(WHAT YOU SHOULD DO) The line with "Sempat Buron, Pelaku", the line with "DISCLAIMER (323, 2545)", and all lines between them in the material below: return these exactly, and no others.
- - - - - - -
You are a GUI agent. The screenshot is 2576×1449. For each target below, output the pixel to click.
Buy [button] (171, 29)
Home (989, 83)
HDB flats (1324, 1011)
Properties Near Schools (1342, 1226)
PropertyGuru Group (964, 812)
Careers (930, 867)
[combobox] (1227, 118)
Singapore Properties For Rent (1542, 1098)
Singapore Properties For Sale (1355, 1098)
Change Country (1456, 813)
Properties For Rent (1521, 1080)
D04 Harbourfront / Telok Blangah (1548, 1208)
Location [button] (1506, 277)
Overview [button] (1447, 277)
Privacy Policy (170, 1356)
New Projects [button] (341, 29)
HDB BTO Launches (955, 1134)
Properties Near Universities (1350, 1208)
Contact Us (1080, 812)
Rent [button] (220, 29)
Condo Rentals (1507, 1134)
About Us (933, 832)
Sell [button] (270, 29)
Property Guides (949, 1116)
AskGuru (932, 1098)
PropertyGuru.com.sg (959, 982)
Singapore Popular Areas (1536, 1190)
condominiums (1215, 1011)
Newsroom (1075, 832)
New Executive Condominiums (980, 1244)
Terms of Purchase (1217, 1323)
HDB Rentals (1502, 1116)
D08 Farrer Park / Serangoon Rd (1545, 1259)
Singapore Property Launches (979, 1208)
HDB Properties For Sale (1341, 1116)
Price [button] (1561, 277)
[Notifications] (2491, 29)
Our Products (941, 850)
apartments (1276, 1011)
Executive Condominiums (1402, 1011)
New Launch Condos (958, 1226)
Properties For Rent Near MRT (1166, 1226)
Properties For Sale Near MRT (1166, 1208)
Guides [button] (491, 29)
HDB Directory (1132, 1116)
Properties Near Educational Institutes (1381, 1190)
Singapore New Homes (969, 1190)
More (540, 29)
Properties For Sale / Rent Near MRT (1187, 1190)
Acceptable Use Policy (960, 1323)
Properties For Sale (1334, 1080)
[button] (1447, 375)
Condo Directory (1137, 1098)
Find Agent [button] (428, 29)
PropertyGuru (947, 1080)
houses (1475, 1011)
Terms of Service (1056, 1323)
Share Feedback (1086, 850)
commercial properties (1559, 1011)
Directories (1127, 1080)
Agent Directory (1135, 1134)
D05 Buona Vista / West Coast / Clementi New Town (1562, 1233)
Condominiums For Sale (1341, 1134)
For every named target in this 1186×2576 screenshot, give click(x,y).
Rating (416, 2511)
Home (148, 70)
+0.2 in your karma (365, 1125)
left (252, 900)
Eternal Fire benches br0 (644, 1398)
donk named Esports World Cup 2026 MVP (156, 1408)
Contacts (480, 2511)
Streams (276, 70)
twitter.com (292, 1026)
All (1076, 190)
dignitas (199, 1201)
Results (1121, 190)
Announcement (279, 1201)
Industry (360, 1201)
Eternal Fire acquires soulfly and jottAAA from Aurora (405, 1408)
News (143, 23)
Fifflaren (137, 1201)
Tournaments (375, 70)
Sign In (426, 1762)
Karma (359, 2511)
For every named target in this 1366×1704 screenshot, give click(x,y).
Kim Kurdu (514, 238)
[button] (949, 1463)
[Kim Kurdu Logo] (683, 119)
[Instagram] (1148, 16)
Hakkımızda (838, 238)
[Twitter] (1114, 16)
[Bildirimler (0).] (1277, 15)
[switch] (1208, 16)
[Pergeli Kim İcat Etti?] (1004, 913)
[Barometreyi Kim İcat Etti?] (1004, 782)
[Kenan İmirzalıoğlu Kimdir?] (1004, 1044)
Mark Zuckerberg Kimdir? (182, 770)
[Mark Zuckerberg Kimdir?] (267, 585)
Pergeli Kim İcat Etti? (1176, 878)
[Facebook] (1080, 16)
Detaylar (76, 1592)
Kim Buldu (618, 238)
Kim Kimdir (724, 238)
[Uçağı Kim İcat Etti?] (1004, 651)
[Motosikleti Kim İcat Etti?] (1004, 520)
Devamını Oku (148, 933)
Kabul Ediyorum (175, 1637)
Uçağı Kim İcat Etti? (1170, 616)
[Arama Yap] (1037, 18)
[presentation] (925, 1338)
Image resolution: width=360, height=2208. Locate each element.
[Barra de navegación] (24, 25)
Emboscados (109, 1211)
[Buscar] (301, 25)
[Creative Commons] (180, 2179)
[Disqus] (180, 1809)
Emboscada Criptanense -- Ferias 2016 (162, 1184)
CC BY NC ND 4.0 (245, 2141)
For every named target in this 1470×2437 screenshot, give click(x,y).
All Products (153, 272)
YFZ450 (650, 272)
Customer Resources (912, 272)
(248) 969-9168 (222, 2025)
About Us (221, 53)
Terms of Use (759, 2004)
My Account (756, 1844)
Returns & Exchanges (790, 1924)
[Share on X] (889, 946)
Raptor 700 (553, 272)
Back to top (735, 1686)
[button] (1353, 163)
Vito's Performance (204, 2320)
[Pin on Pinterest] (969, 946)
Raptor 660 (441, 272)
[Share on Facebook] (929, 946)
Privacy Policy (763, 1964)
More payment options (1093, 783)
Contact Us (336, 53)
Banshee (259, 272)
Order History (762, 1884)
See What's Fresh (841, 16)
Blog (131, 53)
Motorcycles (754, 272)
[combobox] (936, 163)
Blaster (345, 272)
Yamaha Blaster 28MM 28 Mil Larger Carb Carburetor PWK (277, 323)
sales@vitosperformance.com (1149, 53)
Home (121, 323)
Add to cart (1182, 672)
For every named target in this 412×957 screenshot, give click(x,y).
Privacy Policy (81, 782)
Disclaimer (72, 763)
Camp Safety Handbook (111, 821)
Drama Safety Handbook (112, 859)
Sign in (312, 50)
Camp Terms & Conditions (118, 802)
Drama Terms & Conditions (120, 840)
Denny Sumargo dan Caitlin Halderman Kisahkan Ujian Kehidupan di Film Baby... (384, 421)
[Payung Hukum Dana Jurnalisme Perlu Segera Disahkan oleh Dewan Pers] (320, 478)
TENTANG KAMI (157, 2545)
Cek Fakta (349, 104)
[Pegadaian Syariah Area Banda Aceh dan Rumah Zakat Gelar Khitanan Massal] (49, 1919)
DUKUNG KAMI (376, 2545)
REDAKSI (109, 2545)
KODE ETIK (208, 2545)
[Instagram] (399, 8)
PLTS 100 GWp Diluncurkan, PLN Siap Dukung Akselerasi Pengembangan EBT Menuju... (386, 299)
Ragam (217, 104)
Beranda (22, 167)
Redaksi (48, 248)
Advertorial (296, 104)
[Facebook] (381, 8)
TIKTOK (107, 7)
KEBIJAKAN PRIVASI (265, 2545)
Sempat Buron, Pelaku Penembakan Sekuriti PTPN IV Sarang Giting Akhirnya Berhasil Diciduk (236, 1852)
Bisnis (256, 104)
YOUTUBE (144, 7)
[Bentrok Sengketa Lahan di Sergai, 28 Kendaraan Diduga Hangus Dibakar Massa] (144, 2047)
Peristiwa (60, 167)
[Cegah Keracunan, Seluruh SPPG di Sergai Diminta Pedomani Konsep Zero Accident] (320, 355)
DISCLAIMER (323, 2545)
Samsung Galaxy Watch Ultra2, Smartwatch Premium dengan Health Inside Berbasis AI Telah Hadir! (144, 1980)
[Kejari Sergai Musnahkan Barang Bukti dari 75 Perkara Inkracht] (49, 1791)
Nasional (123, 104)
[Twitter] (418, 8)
- - - - - - -
(RESPONSE)
Sempat Buron, Pelaku Penembakan Sekuriti PTPN IV Sarang Giting Akhirnya Berhasil Diciduk (236, 1852)
Bisnis (256, 104)
YOUTUBE (144, 7)
[Bentrok Sengketa Lahan di Sergai, 28 Kendaraan Diduga Hangus Dibakar Massa] (144, 2047)
Peristiwa (60, 167)
[Cegah Keracunan, Seluruh SPPG di Sergai Diminta Pedomani Konsep Zero Accident] (320, 355)
DISCLAIMER (323, 2545)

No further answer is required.